On November 10, 2007 Jay Dooley beat me. He slammed my back over the top of my chain link fence over and over and pulled my hair forcing my neck as far back as he could. He turned me around and started slamming me into my fence hitting my chest against the fence. He punched me in the neck, chest, and abdomen. He kept threatening to punch me in the face. He tried to break my arm. I begged him to stop while trying to protect my face. He slammed me face first into the side of my house and tried to pull my pants down, grabbing me and bruising my inner thighs. He pushed me over the hood of my car and kept threatening to f-me bloody. He pulled my hair bending my neck backwards until he knocked me down on the ground and then he was on top of me and I could not breathe. He bit me so hard on my back that it broke the skin. He kicked me in the upper back before he left. I had over 40 bruises on my body. He called me the next morning and laughed and said, “boy I sure f-d you up didn’t I?”
A few days later he tackled me in my own driveway as I was trying to get into my car and he whispered in my ear asking me, “If I knew what kind of damage he could do to me?” He then asked me “if I was ready to die”, and he had his car key between his knuckles with his clenched fist. He said he was going to kill me and himself and then we could spend eternity together. My landlord showed up and stopped him. I then realized that he was possibly going to kill me if I called the police or not; so I went for help knowing that he might follow through with his threats.
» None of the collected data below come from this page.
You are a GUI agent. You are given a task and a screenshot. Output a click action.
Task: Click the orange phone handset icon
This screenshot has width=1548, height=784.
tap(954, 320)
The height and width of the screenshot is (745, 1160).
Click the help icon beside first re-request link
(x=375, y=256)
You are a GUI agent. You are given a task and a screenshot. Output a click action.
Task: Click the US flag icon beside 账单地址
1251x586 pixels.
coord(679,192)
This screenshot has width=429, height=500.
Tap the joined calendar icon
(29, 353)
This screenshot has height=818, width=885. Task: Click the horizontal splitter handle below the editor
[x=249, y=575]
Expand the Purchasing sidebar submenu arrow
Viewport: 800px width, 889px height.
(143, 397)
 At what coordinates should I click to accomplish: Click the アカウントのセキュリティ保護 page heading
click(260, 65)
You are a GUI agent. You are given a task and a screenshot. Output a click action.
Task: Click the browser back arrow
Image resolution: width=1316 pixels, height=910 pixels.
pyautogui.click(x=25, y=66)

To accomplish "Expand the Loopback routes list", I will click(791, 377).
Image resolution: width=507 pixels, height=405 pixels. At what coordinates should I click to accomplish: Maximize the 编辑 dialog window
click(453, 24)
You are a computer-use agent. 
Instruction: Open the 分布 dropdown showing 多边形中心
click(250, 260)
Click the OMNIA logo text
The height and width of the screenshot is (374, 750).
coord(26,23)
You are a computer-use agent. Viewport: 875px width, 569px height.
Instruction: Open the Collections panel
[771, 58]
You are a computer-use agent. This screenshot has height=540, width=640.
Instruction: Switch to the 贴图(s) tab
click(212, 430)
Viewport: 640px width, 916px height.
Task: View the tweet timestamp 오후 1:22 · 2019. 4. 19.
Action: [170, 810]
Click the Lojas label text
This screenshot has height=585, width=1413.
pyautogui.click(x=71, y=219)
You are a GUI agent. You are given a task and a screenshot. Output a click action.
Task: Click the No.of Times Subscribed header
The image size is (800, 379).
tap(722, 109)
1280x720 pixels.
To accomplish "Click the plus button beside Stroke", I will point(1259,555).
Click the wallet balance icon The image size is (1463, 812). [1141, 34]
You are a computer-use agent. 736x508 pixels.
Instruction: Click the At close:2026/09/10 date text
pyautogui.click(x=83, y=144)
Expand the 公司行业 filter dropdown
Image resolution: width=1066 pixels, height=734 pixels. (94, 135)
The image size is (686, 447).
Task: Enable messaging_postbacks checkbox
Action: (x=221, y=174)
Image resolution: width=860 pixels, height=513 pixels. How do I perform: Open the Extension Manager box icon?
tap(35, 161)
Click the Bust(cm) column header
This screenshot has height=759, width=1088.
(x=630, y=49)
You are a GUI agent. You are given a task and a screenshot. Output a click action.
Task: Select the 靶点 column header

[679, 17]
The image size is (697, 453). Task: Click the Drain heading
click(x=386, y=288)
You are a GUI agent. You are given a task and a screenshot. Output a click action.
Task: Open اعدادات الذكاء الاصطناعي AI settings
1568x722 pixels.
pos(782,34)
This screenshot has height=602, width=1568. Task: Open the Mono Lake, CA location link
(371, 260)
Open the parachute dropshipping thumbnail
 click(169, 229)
He told me if I tried to get a restraining order or call the police that I would be dead before the police could even get to me and then he would kill himself.
On April 14, 2007 Jay showed up at my house with a knife to his own throat and said he was going to do it. He then cut his wrist in front of my son and me. I thought he was going to kick my gate in and get my son or me. It was terrifying. There was so much blood everywhere. I had to scrub all the blood away that the fireman didn’t get with their fire hose.
Jay Dooley has hurt my body causing permanent damage to my jaw, neck, and back. He has damaged my car and my home. He has threatened to burn my house down if I didn’t meet him; he has kicked in my locked gate too many times to count. He has slammed me against my front door breaking my door. He has called me just to tell me that he didn’t get rid of all his guns. He has threatened to rape me. He has stalked me and as he words it, “hunt me down like the dog I am to him.” He has jumped on the hood of my car while I was moving, trying to stop me from getting away. He has thrown things at me. He has gone to my work, my gym, and my meetings and humiliated me in front of my friends. He has even followed one of my friends scaring her so she was afraid to drive home. He has threatened to go to my sons work, my family’s homes and kill himself in front of one of them if I didn’t meet him. He has come to my work threatening to make a scene if I didn’t leave work. He has blocked my way on the road with his truck and his motorcycle trying to get me to pull over and talk with him. He has hit me in the side of the head, the face, and taken my cell phone and destroyed it while I tried to call police. He has choked me. He has tried to break into my house when I wasn’t home and forced his way into my house when I was home. He has kept me from my home for hours in fear of him finding me. He has kept me against my will in parking lots by blocking my car so I couldn’t leave. He has followed me into a public restroom, kicking in the stall door to get to me. He has rammed my car with his while I was driving. He has threatened to kill me, my landlord, himself, and the police officer that arrested him. He has terrorized me for months.
This has cost me emotionally, mentally, physically and financially. I have been getting treatment for my neck and back. I have missed time from work. This has affected my family and the people that love me because they are afraid he is going to kill me and they did not need this worry especially in the midst of a family tragedy. My hands shake all the time and I don’t feel safe anywhere. I was diagnosed with posttraumatic stress disorder and am getting treatment for that. My therapist explained to me that I was in flight or fight mode for so many months and what kind of damage that has done to me mentally, emotionally and to my physical health. I still hear noises at night and I still get scared, even when I knew he was in jail and couldn’t get me. He has taken away my security and sense of safety. He has now filed for a restraining order against me and I have not done anything, it is just another way for him to harass me. Jay has no regard for anyone else. He has no regard for the law. He has violated the court ordered restraining order. He has already violated the plea bargain agreement and that makes me even more afraid for my life.